Un evento indubbiamente significativo dunque, sia per la portata delle organizzazioni coinvolte sia per la forte sensibilizzazione mediatica su un tema di tale gravità e importanza. A quanto risulta un dato positivo parrebbe esserci: la sensibile diminuzione dei contagi che, sebbene inferiore alle prospettive, è comunque da considerarsi un trend confortante. Ma sembra difficile che l’obiettivo fissato dall’ONU di trattare la totalità mondiale di malati con la terapia antiretrovirale entro il 2010 si possa effettivamente realizzare. Le cause sono molteplici, tutte indicate unanimemente da ogni istituzione chiamata in causa. Una comune denuncia alla carenza di fondi alla quale si associa, in modo più o meno connivente, il diffuso pregiudizio nei confronti delle persone affette da questa malattia. Addirittura non sono mancati episodi pittoreschi. Il direttore esecutivo di “Onusida”, istituzione che gestisce il programma Onu sulla malattia, Peter Piot, ha preso la parola citando Bob Marley, con il pugno alzato: “Non abbandonate mai la lotta!”, ha affermato. “Entriamo in una nuova fase, perché ora abbiamo dei risultati su grande scala”. Ingiustizie, soprusi, macchinazioni che non mancano mai di essere additate in ogni occasione di dibattito internazionale su temi così sensibili.

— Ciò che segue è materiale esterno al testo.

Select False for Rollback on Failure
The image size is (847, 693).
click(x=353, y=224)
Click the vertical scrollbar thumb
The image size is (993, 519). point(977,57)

Ma spesso si rischia di confondere l’azione con i buoni propositi, rendendo più difficile mettere poi in trasparenza tutti quegli aspetti sui quali ha senso intervenire o almeno programmare modalità concrete di aiuto. Soprattutto sembra, da queste prime battute, che le principali istanze si incentrino esclusivamente su una ricerca di fondi economici per la distribuzione di farmaci funzionali alla terapia a scapito di una sensibilizzazione relativa alle forme di prevenzione della malattia.
Ferma restando l’indole sacrosanta di un’azione di fund raising internazionale volta a diffondere il più possibile la terapia farmacologica, resta il dubbio che si trascuri l’aspetto sociale e culturale che circonda il fenomeno dell’aids. Ricordiamo a questo proposito quanto detto da Sua Santità Benedetto XVI in occasione dell’incontro con i membri dell’ONU tenutosi lo scorso 18 aprile a New York. “Quando si è di fronte a nuove ed insistenti sfide, è un errore ricorrere ad un approccio pragmatico, limitato a determinare ‘un terreno comune’, minimale nei contenuti e debole negli effetti”.